Türkiye, Uzak Doğu'da Kore'de çıkan savaşa Mehmetçik'i gönderirken içte eleştiri aldı ama dünya barışı için yaptığı bu jest karşılığında Batı dünyasının içinde yerini daha da sağlamlaştırdı, bu topluluğun bir parçası olduğunu gösterdi.
Peki, Türkiye NATO'da yer almak için ortaya bir tavır koymasaydı' ne olacaktı?

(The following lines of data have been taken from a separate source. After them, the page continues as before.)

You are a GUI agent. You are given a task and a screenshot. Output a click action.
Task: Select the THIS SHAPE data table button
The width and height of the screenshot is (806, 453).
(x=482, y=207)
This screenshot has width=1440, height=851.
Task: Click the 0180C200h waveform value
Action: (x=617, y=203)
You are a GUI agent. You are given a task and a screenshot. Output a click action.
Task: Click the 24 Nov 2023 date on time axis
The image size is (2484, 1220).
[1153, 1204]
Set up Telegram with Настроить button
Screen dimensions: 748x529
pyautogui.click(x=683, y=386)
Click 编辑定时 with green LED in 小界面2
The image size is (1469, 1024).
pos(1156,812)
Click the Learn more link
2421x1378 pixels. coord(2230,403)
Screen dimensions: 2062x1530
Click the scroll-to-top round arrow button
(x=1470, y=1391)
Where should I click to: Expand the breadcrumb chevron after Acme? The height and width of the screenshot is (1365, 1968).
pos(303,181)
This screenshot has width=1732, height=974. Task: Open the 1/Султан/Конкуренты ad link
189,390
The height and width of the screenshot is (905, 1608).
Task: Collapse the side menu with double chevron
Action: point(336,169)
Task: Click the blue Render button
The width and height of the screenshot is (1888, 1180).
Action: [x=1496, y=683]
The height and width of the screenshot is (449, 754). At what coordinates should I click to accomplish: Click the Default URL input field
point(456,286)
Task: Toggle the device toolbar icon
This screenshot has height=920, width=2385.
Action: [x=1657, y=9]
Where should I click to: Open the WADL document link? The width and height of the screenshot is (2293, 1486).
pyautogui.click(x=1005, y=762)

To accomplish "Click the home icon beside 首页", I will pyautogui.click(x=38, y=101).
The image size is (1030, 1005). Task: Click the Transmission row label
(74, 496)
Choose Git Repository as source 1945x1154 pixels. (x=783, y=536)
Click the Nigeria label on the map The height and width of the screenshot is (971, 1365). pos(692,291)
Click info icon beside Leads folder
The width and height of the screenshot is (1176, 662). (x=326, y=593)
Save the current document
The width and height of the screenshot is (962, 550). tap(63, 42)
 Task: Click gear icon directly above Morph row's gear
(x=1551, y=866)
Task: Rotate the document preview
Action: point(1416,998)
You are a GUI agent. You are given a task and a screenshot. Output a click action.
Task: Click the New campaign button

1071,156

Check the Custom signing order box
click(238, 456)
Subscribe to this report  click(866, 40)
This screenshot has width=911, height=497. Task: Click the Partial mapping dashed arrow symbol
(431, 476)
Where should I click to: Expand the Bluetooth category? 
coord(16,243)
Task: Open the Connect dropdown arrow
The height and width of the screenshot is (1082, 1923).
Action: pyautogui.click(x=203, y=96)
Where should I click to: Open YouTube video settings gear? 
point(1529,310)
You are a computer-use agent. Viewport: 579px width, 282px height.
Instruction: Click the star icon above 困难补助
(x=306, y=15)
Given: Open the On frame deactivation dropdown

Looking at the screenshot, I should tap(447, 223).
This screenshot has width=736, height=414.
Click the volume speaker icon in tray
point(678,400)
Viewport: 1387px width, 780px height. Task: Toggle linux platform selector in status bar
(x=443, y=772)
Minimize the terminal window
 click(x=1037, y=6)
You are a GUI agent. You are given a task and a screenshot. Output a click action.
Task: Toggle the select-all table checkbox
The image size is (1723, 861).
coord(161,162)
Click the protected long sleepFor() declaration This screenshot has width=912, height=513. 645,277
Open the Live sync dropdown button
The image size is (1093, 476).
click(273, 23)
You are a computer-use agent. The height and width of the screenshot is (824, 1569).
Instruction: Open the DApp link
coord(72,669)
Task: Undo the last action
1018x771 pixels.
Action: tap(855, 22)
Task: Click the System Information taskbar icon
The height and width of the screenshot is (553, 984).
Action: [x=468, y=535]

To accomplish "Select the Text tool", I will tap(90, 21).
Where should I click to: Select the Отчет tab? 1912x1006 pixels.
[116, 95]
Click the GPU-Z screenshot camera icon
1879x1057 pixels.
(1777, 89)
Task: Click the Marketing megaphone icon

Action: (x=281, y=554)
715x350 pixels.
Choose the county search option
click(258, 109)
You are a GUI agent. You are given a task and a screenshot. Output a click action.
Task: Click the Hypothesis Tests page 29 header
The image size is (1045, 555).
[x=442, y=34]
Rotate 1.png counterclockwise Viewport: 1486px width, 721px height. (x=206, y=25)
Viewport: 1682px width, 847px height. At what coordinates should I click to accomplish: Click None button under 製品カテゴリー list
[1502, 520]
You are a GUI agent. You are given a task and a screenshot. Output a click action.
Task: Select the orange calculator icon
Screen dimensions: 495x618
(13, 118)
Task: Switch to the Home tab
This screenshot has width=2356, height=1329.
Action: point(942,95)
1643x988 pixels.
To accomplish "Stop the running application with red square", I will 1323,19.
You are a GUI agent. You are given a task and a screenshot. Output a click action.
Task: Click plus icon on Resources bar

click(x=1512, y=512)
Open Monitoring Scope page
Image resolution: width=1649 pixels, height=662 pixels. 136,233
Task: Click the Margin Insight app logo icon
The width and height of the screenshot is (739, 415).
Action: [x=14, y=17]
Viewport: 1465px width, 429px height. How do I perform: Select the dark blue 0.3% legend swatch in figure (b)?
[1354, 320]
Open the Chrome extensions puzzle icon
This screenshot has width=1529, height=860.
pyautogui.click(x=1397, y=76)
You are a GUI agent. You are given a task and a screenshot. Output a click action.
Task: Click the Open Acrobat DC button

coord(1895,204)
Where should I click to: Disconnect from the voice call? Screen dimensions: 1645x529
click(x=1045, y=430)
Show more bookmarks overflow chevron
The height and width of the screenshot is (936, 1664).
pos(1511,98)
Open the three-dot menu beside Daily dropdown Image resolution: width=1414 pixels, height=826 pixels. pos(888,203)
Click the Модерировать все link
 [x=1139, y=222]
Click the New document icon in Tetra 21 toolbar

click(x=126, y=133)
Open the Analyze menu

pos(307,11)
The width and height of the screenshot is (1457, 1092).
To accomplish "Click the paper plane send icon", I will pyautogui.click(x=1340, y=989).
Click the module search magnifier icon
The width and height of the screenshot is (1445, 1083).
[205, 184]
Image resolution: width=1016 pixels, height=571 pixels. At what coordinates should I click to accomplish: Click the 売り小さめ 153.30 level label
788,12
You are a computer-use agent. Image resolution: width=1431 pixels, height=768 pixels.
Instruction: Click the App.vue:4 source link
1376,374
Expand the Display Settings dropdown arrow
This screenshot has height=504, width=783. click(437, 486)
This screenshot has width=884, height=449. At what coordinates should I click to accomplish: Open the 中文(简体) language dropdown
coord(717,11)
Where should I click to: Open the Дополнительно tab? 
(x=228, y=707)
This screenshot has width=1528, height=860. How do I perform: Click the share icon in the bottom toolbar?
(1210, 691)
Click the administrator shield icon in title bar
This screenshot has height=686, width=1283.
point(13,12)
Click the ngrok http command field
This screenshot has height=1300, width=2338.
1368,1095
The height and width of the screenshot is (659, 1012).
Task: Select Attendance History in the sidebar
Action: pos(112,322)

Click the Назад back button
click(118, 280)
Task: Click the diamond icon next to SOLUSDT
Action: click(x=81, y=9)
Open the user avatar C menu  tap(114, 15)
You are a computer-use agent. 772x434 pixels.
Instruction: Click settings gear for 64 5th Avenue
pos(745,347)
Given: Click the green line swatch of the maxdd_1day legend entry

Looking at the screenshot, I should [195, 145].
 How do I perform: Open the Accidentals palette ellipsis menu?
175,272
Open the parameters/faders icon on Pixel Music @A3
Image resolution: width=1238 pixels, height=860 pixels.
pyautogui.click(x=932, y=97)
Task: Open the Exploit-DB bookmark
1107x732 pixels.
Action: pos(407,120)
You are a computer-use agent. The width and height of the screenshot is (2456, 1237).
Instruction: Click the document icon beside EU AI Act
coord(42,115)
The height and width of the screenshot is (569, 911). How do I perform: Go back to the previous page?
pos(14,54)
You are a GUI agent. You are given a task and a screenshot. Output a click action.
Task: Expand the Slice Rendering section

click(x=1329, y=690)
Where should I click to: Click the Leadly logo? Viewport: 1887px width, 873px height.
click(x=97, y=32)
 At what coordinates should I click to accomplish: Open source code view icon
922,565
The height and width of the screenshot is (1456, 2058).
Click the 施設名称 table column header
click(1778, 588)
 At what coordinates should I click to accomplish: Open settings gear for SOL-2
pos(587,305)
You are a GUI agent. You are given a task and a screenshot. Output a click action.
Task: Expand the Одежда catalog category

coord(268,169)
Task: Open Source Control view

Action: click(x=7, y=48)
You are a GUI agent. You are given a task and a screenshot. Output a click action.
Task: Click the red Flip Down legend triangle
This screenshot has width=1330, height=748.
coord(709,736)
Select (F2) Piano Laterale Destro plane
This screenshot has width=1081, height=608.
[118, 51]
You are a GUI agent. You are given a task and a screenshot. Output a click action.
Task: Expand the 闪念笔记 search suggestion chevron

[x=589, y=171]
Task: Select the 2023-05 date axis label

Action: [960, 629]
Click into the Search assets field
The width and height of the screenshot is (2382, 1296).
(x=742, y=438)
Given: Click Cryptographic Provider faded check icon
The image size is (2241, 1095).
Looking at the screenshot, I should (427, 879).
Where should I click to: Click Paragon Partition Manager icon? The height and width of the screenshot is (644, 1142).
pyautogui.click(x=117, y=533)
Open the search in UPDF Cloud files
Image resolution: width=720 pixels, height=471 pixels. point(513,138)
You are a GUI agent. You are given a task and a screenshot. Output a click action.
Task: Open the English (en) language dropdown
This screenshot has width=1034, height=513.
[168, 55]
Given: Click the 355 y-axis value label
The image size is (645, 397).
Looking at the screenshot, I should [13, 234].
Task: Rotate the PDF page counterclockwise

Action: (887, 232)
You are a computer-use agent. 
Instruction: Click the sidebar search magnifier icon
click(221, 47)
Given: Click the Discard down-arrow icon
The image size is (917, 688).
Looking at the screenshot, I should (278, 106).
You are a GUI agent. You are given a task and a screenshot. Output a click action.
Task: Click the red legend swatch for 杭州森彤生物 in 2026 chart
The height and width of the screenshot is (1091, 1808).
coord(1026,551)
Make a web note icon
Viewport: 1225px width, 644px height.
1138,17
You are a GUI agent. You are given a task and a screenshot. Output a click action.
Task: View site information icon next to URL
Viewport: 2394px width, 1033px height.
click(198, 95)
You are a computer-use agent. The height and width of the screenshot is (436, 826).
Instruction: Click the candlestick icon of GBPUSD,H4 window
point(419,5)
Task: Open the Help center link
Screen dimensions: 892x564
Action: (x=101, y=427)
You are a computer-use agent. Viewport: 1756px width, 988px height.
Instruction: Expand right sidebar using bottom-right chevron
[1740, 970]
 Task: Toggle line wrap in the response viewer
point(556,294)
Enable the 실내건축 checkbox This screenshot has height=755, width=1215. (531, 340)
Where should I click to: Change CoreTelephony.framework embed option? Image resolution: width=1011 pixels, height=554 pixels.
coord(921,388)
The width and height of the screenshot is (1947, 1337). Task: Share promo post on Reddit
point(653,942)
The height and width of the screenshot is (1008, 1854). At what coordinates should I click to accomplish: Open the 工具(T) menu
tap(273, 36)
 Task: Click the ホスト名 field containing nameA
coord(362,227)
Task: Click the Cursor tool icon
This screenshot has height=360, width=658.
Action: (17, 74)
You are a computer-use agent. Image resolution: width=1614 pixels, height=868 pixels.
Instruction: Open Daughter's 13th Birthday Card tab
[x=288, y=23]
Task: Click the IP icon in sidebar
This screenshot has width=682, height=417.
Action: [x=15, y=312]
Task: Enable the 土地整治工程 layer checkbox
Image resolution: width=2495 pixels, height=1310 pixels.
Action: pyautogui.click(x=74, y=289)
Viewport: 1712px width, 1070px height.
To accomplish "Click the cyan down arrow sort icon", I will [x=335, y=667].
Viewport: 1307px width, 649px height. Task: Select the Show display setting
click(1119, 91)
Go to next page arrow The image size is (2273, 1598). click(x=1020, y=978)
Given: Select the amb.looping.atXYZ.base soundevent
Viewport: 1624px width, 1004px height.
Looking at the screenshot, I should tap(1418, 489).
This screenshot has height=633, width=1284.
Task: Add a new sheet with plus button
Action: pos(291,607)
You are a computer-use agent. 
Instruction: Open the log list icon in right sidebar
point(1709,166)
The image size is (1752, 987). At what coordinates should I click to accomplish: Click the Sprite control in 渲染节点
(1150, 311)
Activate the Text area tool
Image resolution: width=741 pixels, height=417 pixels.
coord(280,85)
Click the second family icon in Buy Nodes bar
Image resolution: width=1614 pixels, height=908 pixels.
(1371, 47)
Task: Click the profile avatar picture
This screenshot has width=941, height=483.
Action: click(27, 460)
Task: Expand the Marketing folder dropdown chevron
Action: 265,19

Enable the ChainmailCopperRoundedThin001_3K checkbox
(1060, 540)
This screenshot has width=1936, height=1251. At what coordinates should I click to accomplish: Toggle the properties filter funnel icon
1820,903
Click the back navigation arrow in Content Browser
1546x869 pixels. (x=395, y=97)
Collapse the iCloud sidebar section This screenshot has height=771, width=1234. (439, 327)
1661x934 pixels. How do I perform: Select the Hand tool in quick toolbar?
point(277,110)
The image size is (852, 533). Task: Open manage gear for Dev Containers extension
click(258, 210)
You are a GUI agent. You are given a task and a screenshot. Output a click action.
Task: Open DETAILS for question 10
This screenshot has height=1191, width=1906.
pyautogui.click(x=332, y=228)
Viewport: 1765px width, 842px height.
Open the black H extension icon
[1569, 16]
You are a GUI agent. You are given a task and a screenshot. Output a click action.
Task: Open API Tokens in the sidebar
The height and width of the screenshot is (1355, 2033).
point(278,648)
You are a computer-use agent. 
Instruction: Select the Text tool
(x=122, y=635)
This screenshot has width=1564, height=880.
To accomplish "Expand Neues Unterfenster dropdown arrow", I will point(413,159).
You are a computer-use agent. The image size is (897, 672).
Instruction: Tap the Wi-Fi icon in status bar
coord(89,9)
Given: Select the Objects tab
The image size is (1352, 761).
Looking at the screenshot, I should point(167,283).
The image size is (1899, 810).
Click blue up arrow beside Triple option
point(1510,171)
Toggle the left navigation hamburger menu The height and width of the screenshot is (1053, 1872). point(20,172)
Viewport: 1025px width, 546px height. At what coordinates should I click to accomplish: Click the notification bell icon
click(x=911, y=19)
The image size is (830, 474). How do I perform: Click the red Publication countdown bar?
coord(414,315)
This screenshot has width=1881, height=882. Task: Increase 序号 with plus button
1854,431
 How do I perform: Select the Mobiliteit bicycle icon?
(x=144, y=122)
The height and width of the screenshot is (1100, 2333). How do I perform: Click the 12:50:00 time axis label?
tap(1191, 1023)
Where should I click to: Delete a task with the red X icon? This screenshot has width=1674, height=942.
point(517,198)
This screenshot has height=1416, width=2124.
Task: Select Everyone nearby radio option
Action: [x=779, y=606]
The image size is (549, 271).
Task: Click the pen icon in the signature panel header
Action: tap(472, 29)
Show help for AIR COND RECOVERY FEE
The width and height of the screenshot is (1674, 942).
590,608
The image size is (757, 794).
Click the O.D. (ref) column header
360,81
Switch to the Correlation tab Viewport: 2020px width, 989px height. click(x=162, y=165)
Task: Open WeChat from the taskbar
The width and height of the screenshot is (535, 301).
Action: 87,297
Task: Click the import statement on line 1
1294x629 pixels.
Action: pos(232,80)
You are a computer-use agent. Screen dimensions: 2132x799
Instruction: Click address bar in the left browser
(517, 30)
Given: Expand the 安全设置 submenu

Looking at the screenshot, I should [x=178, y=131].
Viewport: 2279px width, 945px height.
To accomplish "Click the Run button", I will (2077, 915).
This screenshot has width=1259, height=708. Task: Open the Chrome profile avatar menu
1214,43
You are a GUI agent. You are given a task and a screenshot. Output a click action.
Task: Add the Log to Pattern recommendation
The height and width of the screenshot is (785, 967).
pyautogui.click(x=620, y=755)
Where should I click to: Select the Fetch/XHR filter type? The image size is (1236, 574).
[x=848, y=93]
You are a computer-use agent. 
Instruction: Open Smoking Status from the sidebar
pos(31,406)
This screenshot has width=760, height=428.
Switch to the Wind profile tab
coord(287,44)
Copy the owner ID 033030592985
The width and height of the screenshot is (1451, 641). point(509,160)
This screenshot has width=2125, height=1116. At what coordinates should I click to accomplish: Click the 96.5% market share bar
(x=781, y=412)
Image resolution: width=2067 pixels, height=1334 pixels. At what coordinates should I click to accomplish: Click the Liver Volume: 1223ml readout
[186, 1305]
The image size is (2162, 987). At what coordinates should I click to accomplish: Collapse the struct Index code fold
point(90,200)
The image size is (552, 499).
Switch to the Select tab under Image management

Bunu akıl/izan sahipleri biliyor.
***
Türkiye, Batı dünyasının güvenliği için üstlendiği "ileri karakol" görevi "Demirperde"nin yıkılmasıyla azaldı mı?
Hayır azalmadı... Azalmadı ama dünyada daha önce oluşan "Demirperde" bloğunun dağılması Batılı sömürücülerin dikkatini hemen bu ülkelere çekti. "Demirperde" bloğundan ayrılan ülkeler hemen NATO şemsiyesi altına alındı.
Özellikle ABD'nin İslam ülkeleri üzerinde BOP tuzağıyla kurmak istediği sömürü düzeni Ortadoğu coğrafyasında yüz binlerle insanın canına, çok daha fazlasının yaralanmasına, malının mülkünün mahvolmasına yol açtı.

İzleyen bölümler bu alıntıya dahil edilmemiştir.